The captain ordered the main gun to fire. A thundering explosion erupted; smoke and desert dust filled the air.
Silence fell. The bunker had been destroyed, and the firing stopped. I was conscious once again of the golden sunlight.
No one said anything, but the Marines near us looked at the British corporal carefully. Their battlefield silence and male reserve carried the true weight of their respect.
We walked on, patrolling the edges of the poppy fields, each one transformed now into patches of hidden danger. “Be careful of IEDs [improvised explosive devices],” Smith turned and said to me as I struggled with my heavy backpack and small camera.
The team assigned to the BDA, Battle Damage Assessment, found blood thickly smeared on the torn-up remains of the bunker. The bodies, or the wounded — we couldn’t be sure — had been removed.
That was the first battle on the first morning of Operation Branding Iron — a US operation, indeed, but one in which a British soldier and an African immigrant had played a crucial role. That comradeship was something we shared in the fragile consciousness of having survived battle without having to explain it. That was how America was then.
That evening, when we took shelter in a mud-walled compound a few kilometres on from the battle, a lieutenant told me: “We were pinned down. There was nothing we could do. It was probably the scariest moment of my life.”
Vive la France!
Days later, we were hunkered down in another compound in the cool desert night, and the company commander, Captain Ben, told me a story of an earlier operation he had been on. His unit had been trapped by the Taliban in a precarious position in eastern Afghanistan and had to call in air support. A French Mirage fighter jet had appeared on the skyline and used its missiles to take out the Taliban positions.
The Mirage and its missiles saved those Marines, and Captain Ben contacted the pilot on the radio: “Vive la France!” was all he said. Seconds later, the Mirage did a barrel roll over the Marine positions and disappeared into the vastness of the blue sky above the rescued men.
There is a solidarity that emerges from the terror and the necessary murder of combat. A feeling of empathy and respect for the shared feeling of having undergone, and survived, the most primal truth of our nature, our inescapable capacity for cruelty and violence. A solidarity of having emerged alive, but with your natural inborn compassion challenged by this truth, your mind and hopes damaged, but seldom destroyed.
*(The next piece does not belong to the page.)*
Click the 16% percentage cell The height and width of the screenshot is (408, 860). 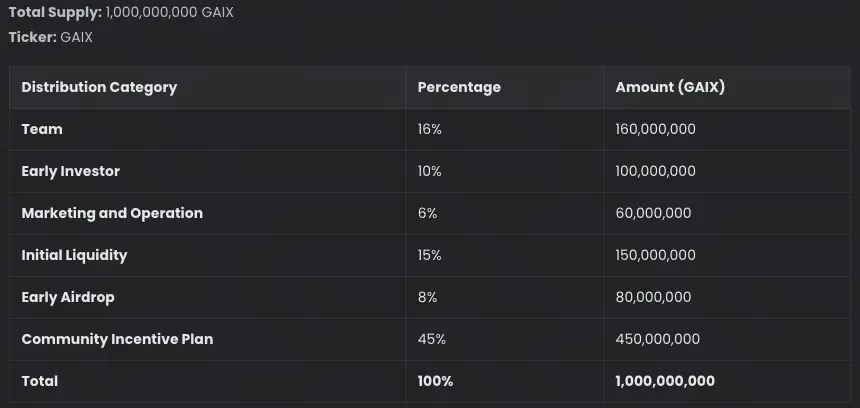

A solidarity having discovered an understanding of the need for healing to somehow balance having lived this dark truth within us.
Almost all the Marines I filmed with told me they respected the Afghans who had fought equally bravely against them. It was a war, and they had been fighting them, but in their deepest hearts they knew the fear those Afghan men had felt when, say, that French Mirage appeared on the horizon. And they knew the courage the Afghans had found within themselves to withstand the brutality of that sophisticated, explosive killing technology. They were enemies because of politics and forces beyond their control, but most of them understood the deep human frailty and the inner strength to live beyond it that war exposes in us.
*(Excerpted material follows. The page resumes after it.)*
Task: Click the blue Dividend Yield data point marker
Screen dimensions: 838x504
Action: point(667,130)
To have said, as Trump did, that Nato allies “stood a little back” in Afghanistan, beggars belief.
The shared inner knowledge and respect for the terrors of war and the charity of the self-knowledge of darkness that transcends it is what soldiers, and even former enemies, who have fought in wars throughout history share, and it is something of humanity that the draft-dodging Trump will never comprehend. DM
Hamilton Wende is a South African writer and journalist who has worked on television projects and films for National Geographic, CNN, BBC, ZDF & ARD, among others. He has published nine books based on his travels as a war correspondent in Africa and the Middle East, and two children’s books. His latest thriller, Red Air, reflects his experiences with the US Marines in Afghanistan.